We set about demonstrating against the conditions under which we were being forced to live, prisoners in our own country. We began holding hunger strikes to voice our opposition and build support, both locally and abroad. We got together with other refuseniks and held public demonstrations on the streets of Moscow to state our case. Usually, we women made up the bulk of these demonstrations; the authorities were less likely to beat women as badly as they beat the men. We kept up the pressure, encouraged by the example of Sharansky and others, and were determined to make ourselves heard.
Gradually, the international community began to hear our cries. Both street-level movements like ours as well as figures of international renown like Sharanksy and Yosef Mendelevitch — another prominent refusenik who also spoke at the Freedom Sunday rally — helped build momentum toward a robust international movement to liberate Soviet Jewry. The American-Jewish community and others began publicizing the names of refuseniks they demanded be freed, putting international pressure on the Soviets, and secret dispatches from Voice of America and Radio Free Europe informed us that our pressure campaign was working.
After five years of wrangling with bureaucrats, demonstrating, filling out paperwork, and endlessly waiting, my family and I were granted the right to emigrate to the United States. It had taken five years. We packed our things and headed for our new home, arriving by way of Boston in November of 1987. We quickly linked up with some other refuseniks we had known who had arrived in America before us, and we began hearing word of a rally in Washington. We resolved that one of our first acts on American soil would be to attend it.
Seeing Sharansky, Mendelevitch, the Vice President of the United States and so many others speak was a surreal and deeply moving experience. What had mere months earlier seemed like an impossible dream was now a reality, and here we were — a quarter of a million strong — celebrating the victories of those of us who had been lucky enough to emigrate, even as we resolved to continue fighting for those still left behind. As Sharansky said from the stage that day, “It is our struggle which can make the Soviet Union willing to open the gates.”
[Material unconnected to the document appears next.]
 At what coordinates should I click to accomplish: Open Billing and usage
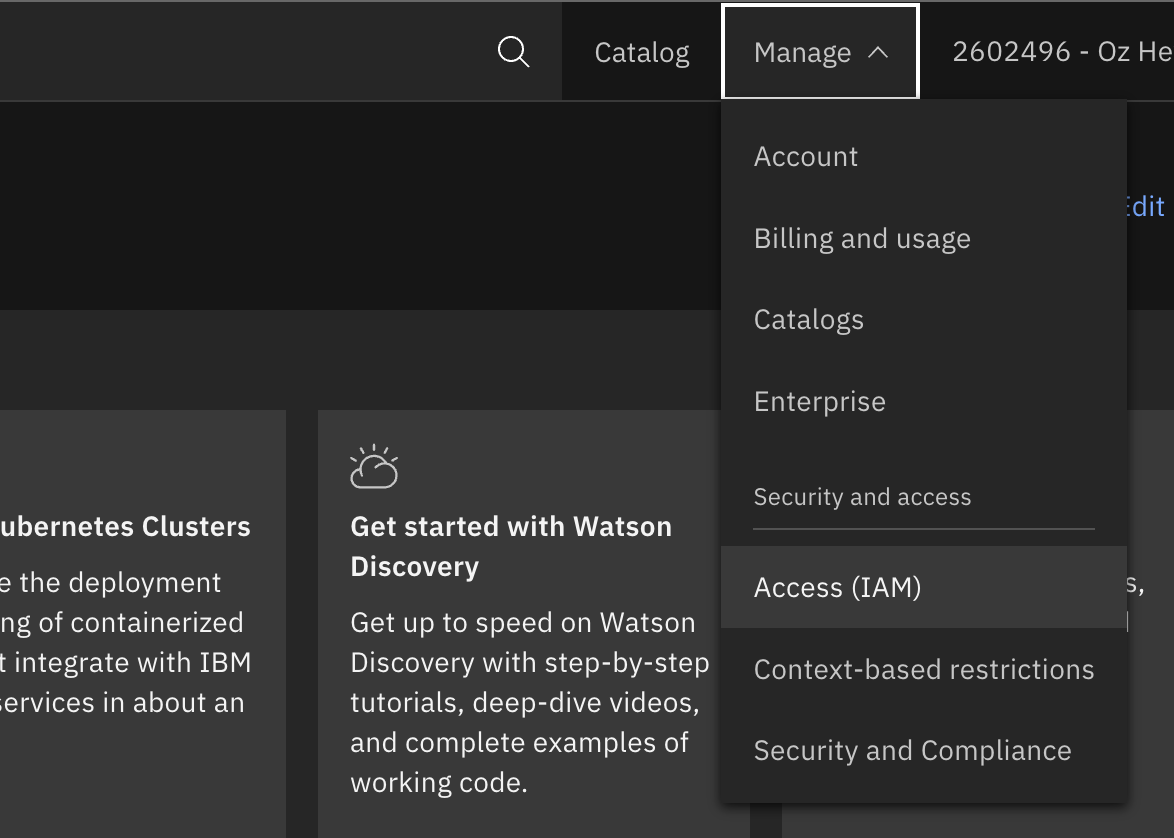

Since that day, I have remained in my adoptive home of Washington, D.C. In 2003, I opened the Shalom School in Rockville, Maryland, which educates the children and grandchildren of Russian-Jewish emigres. We started with just a few dozen pupils in our opening semester, including my own grandchildren, and have operated continuously since then, with ever-growing participation from the local Russian-Jewish community and, since 2009, with funding from Genesis Philanthropy Group, which supports programs like ours worldwide. For a generation of children of Russian-Jewish emigres who may feel estranged from their Jewish heritage and culture, the school offers vital support.
On December 6 of each year — the anniversary of the Freedom Sunday rally — I reflect back on what it means for these students to be able to live freely as Americans, as Russian emigres and as Jews. And I reflect on all the sacrifice it took, from refuseniks like myself and others, to make it all possible.
Ella Kagan is a former refusenik and founder of the Shalom School in Rockville, MD, which she still helps lead today.